= WORK ORDER =
Scan the entries below and return each line that contains "target".

○ ○ ○ ○

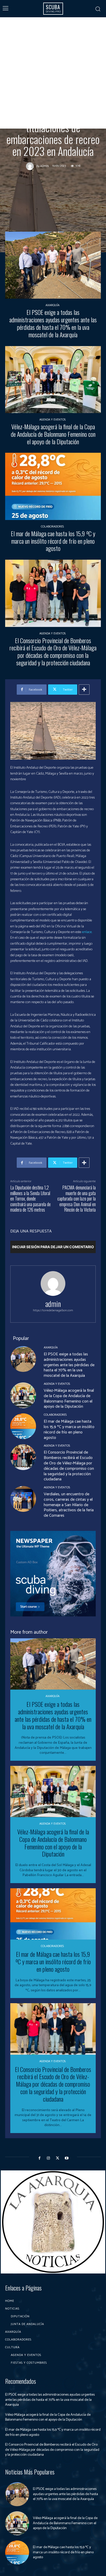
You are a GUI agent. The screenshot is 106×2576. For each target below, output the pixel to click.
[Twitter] (57, 2158)
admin (44, 166)
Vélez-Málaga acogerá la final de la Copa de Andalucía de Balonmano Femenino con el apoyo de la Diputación (53, 434)
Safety (79, 81)
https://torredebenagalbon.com (53, 1310)
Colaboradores (52, 526)
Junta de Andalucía (54, 81)
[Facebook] (39, 2158)
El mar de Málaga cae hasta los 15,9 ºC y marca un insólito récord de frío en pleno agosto (53, 541)
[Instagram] (48, 2158)
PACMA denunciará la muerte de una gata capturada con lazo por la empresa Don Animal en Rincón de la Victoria (76, 1198)
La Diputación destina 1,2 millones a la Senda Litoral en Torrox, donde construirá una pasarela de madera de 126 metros (30, 1198)
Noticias (28, 81)
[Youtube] (66, 2158)
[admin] (31, 166)
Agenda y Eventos (52, 419)
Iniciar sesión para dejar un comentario (53, 1247)
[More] (84, 689)
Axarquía (52, 305)
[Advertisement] (53, 73)
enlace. (87, 932)
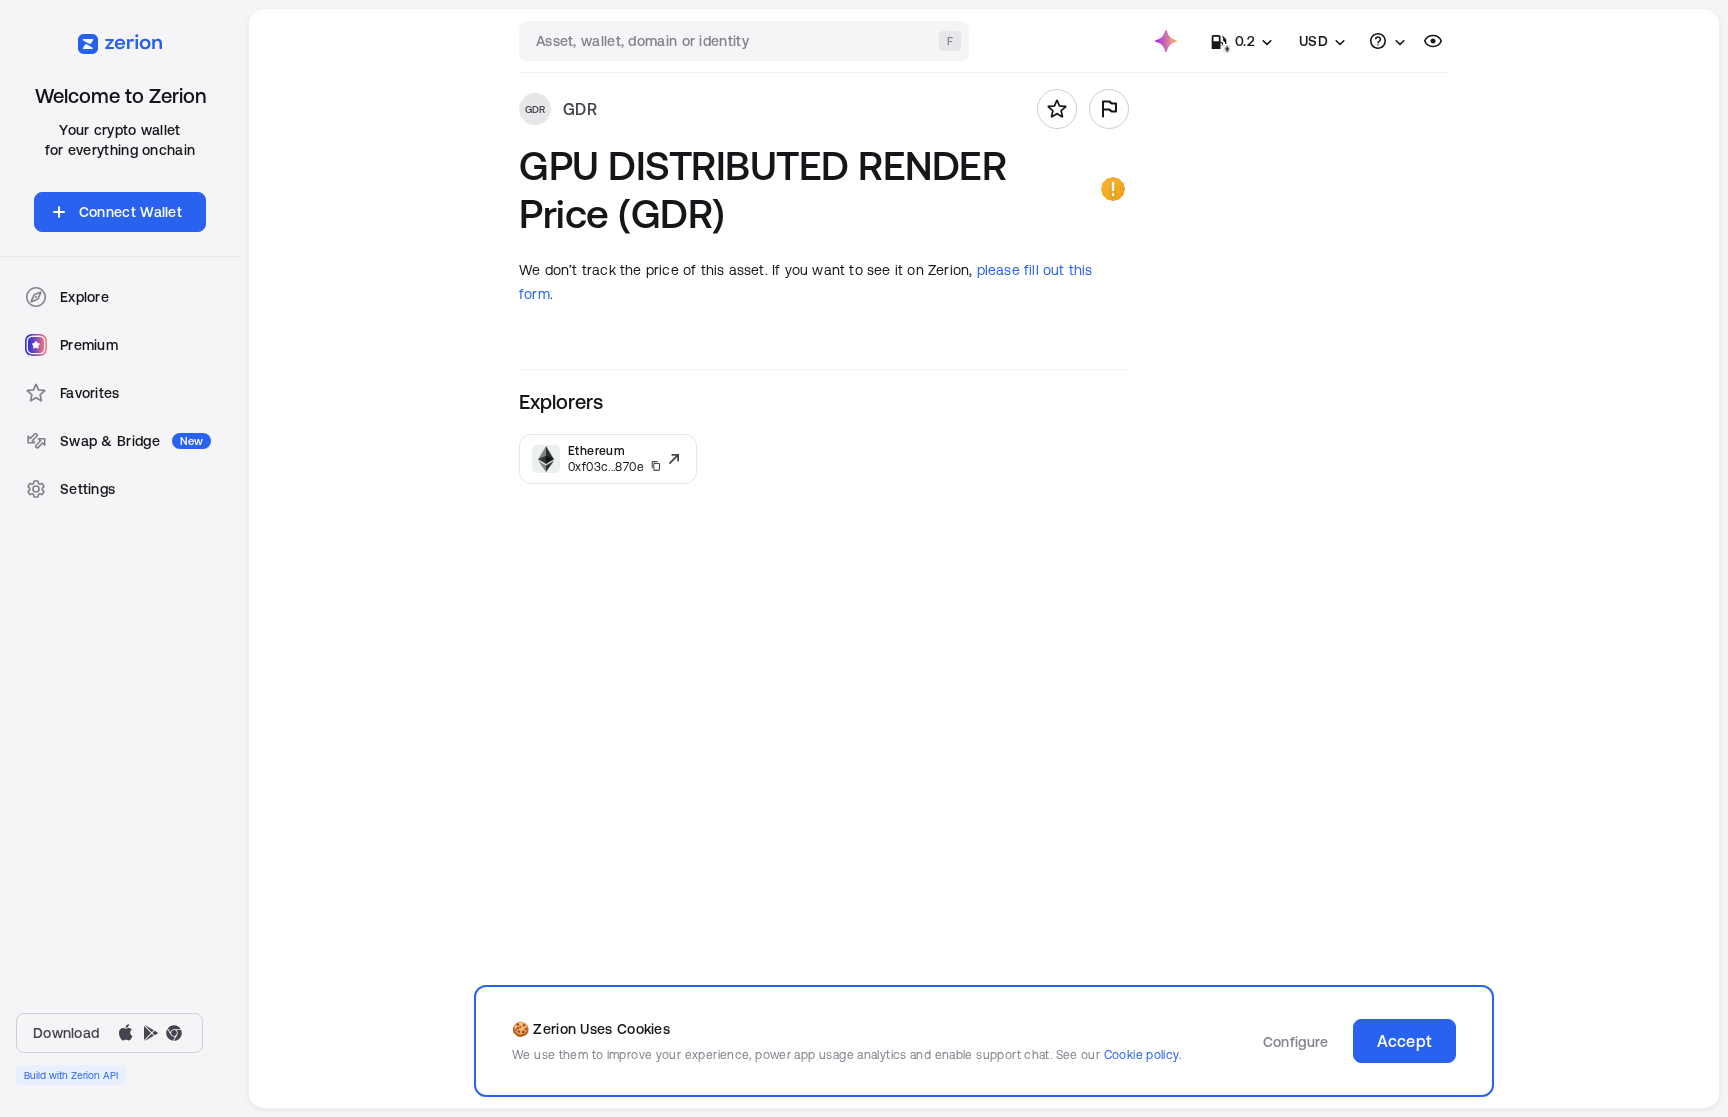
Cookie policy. (1142, 1054)
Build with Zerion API (71, 1075)
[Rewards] (1166, 41)
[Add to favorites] (1057, 109)
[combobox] (746, 41)
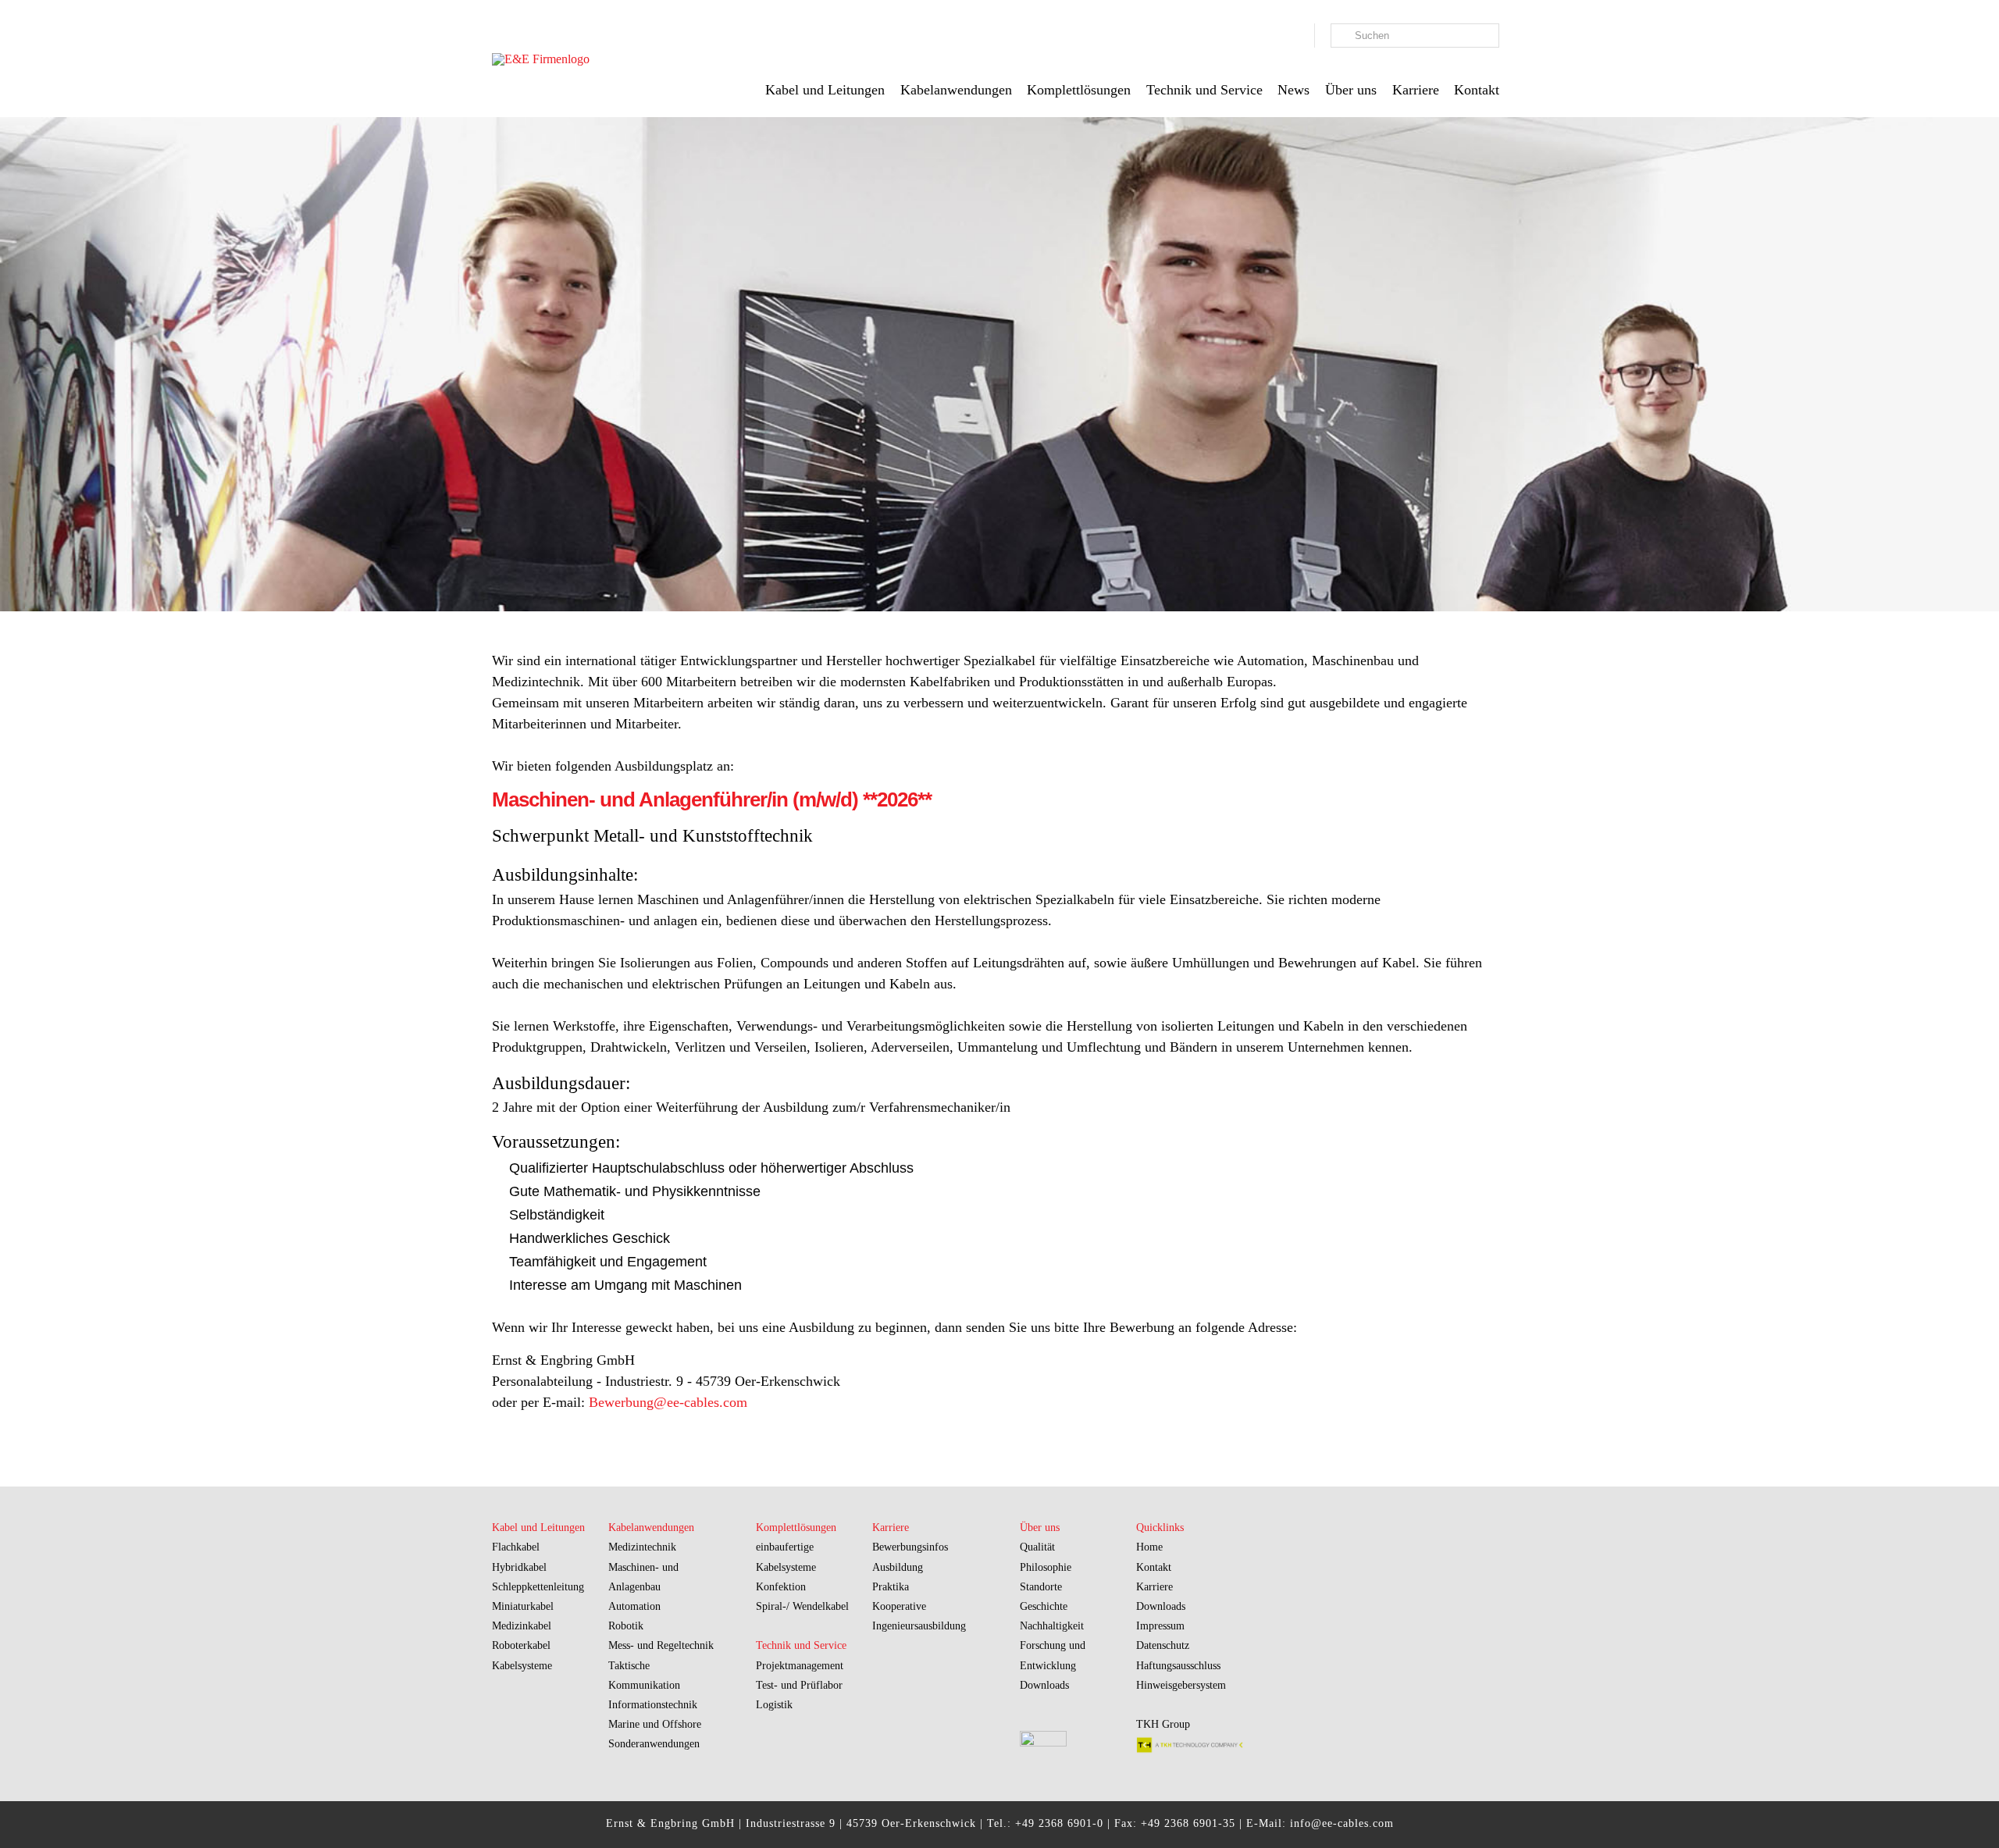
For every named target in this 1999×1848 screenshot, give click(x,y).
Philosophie (1045, 1567)
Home (1149, 1547)
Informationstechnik (652, 1705)
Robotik (625, 1626)
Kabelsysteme (522, 1666)
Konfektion (781, 1587)
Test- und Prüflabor (799, 1685)
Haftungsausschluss (1178, 1666)
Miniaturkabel (523, 1606)
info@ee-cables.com (1342, 1823)
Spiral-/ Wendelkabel (802, 1606)
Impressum (1160, 1626)
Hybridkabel (519, 1567)
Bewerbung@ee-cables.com (668, 1402)
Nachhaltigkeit (1052, 1626)
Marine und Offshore (654, 1724)
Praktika (890, 1587)
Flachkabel (516, 1547)
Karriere (1154, 1587)
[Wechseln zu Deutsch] (1267, 38)
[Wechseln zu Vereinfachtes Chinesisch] (1298, 38)
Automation (634, 1606)
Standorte (1041, 1587)
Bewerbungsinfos (910, 1547)
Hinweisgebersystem (1181, 1685)
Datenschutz (1162, 1645)
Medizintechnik (642, 1547)
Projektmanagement (799, 1666)
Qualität (1037, 1547)
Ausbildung (897, 1567)
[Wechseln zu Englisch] (1283, 38)
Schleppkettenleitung (538, 1587)
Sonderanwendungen (654, 1744)
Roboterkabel (521, 1645)
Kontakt (1153, 1567)
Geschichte (1043, 1606)
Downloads (1044, 1685)
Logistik (774, 1705)
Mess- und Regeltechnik (661, 1645)
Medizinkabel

○ ○ ○ ○

= ANSWER TO THE PROBLEM =
You are a GUI agent. The screenshot is 106×2576. For each target below, output the pixel to click.
For every named target in this 1999×1848 screenshot, give click(x,y).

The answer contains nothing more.